The report suggests that developing countries might benefit from encouraging more private investment into their agricultural sectors to enhance productivity, reduce hunger, and boost farmer income and welfare. However, TNC involvement should be approached strategically, so as to minimise downsides. Protective measures might include an integrated strategic policy and regulatory framework for TNC activities in agricultural production, model contracts that farmers might use when negotiating with TNCs, local output-sharing requirement, and the development of international standards of transparency and fair play applicable in cases of land acquisition.

More significant question

Although the report concentrates on the potential impact of inward foreign participation in agriculture, its rich detail provokes another, more significant question for Indian policy-makers.

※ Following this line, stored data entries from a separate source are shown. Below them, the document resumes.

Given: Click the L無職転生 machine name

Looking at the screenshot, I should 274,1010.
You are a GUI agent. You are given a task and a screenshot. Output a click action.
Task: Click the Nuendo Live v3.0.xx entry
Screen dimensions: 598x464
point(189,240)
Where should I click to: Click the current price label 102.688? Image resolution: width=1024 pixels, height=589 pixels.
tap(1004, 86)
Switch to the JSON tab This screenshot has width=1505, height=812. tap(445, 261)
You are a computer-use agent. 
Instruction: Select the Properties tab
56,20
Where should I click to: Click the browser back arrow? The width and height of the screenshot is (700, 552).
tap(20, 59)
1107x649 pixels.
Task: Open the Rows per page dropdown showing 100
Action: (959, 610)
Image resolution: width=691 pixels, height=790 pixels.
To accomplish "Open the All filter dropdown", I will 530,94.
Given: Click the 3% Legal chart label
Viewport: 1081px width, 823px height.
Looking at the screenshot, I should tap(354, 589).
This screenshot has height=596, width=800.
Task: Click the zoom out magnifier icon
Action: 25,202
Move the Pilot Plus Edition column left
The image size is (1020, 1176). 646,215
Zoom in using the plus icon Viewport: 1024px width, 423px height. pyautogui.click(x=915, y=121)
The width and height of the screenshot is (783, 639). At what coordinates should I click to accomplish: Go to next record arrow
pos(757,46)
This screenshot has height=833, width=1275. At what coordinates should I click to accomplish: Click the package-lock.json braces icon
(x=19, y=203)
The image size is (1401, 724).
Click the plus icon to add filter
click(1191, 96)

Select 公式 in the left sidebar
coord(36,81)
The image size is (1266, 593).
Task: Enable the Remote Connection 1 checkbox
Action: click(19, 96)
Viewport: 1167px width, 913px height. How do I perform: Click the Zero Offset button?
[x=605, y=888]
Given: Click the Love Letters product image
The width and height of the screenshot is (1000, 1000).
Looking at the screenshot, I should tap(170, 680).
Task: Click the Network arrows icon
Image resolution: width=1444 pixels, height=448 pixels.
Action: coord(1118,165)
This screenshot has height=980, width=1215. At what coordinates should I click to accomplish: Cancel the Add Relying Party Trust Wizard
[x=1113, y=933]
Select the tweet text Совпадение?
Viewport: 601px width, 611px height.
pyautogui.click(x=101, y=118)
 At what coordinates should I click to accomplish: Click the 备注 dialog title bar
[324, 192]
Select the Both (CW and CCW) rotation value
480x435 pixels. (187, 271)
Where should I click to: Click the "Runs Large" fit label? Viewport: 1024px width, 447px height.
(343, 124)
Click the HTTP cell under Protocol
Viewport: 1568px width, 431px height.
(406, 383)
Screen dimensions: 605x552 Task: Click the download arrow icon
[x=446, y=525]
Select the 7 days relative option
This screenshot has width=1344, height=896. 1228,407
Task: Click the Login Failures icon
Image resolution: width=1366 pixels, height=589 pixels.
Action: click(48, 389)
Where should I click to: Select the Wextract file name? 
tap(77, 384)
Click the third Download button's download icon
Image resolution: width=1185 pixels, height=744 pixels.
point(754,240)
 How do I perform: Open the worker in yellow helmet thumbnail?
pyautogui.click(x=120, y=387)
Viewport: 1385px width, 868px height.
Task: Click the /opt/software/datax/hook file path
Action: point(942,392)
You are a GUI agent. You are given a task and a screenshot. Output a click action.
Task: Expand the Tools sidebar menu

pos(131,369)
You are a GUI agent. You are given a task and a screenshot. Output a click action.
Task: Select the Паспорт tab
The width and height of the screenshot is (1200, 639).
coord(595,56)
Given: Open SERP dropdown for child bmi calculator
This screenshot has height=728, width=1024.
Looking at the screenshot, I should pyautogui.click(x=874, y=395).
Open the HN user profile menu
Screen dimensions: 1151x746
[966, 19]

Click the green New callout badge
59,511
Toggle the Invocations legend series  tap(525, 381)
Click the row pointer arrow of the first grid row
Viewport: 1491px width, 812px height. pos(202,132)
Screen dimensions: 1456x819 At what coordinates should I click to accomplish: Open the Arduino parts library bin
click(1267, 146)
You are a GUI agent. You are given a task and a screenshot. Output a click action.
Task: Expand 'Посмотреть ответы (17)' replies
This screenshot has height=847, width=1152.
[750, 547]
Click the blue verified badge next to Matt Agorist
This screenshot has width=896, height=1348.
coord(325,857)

That is, why is India not an outward FDI player in agriculture, in keeping with BRIC and emerging market counterparts?

China, with $1.2 billion in outward agricultural FDI stock in 2007, is now the world’s third largest international agricultural investor after the United States and Canada, and South Korea, Brazil, Chile, and Colombia also figure amongst the global top 20. Ironically, India — one of the largest global agricultural producers with a strong latent international advantage — is absent from this list. Largely responsible is a national agricultural policy that has focused solely on trade as the instrument for agricultural growth, overlooking the potential developmental impact that might issue from encouraging globalised Indian players in agriculture. The economic contribution made by globalised Indian IT, telecom, and pharmaceuticals firms is unequivocal.

Fortunately, India has made a start in the right direction. Mahindra & Mahindra is now a global Top 5 tractor producer, and Indian R&D firms’ contributions to seed and crop research are internationally acknowledged. But India still has a long way to go, beginning with the first and most vital step of all — a mindshift in policy. — Courtesy: U.N. Information Centre, New Delhi

(Premila Nazareth Satyanand writes on foreign direct investment issues for the Economist Intelligence Unit, UNCTAD and the World Bank.)